Exercise aim: Find every line below with "height" in it and give only how many there are.

Supplied records:

● ● ● ● ●

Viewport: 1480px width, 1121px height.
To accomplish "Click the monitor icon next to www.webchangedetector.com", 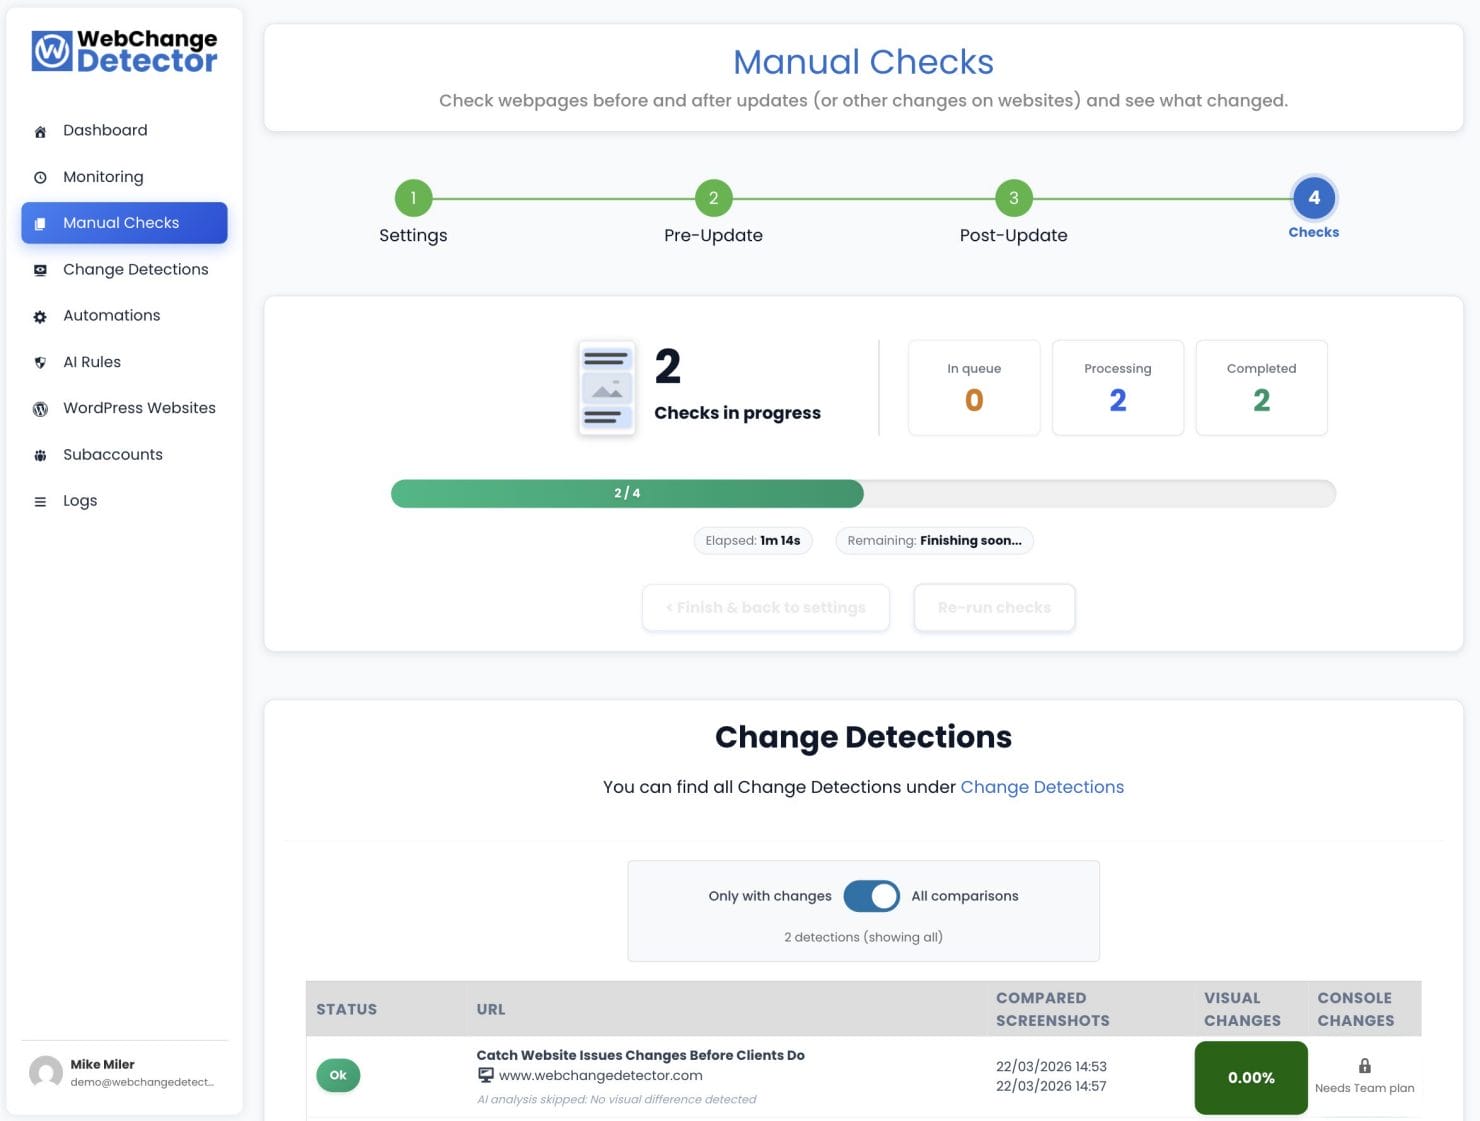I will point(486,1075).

● ● ● ● ●

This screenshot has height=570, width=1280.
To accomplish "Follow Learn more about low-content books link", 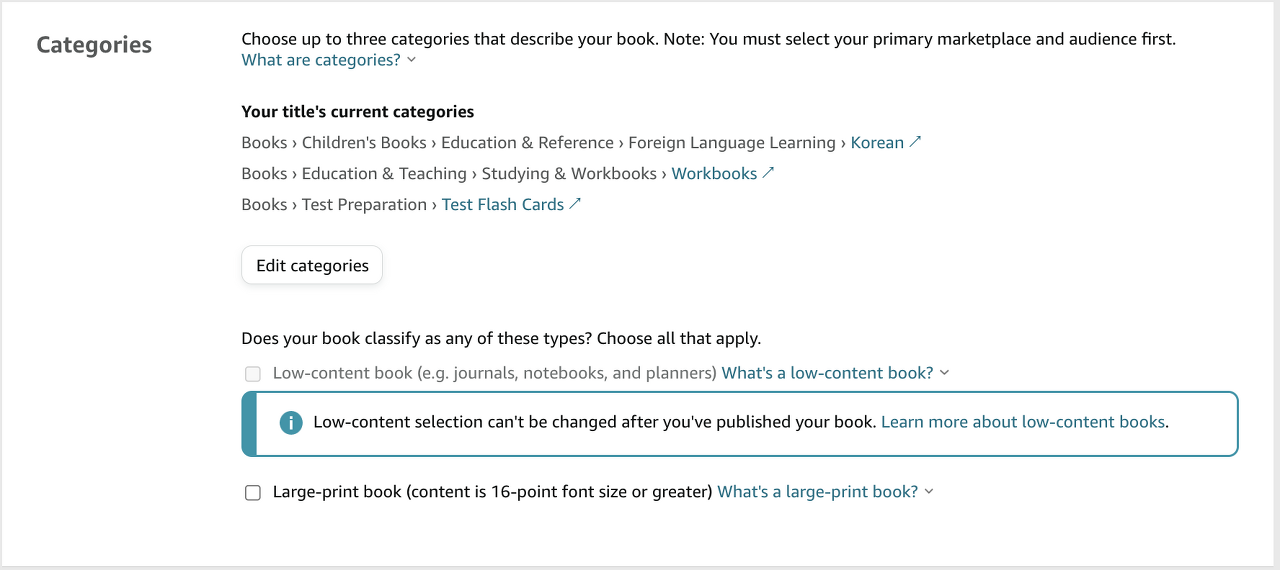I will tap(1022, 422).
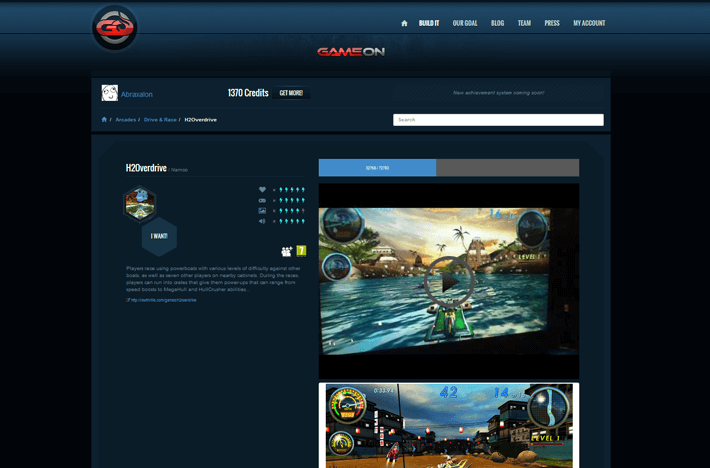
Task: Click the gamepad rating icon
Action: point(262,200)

● ● ● ● ●

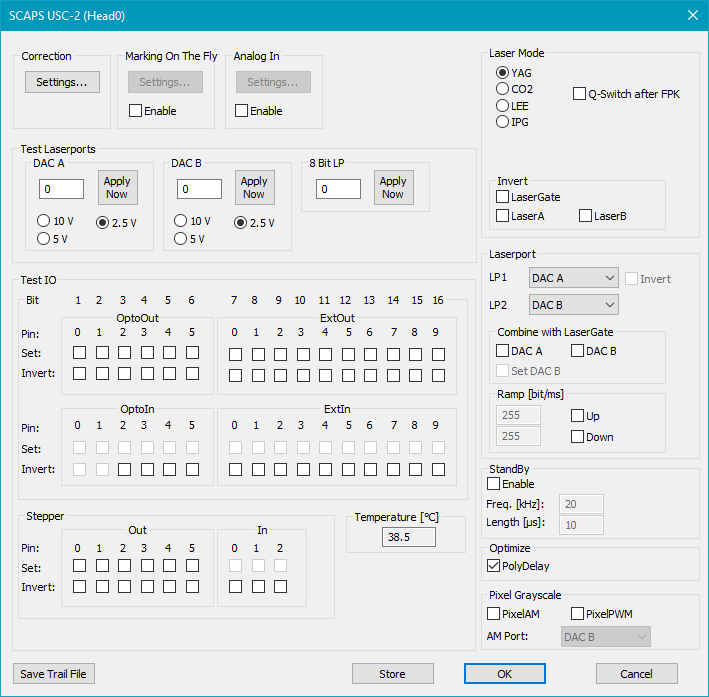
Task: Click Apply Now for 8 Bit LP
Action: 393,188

● ● ● ● ●

Written response: 2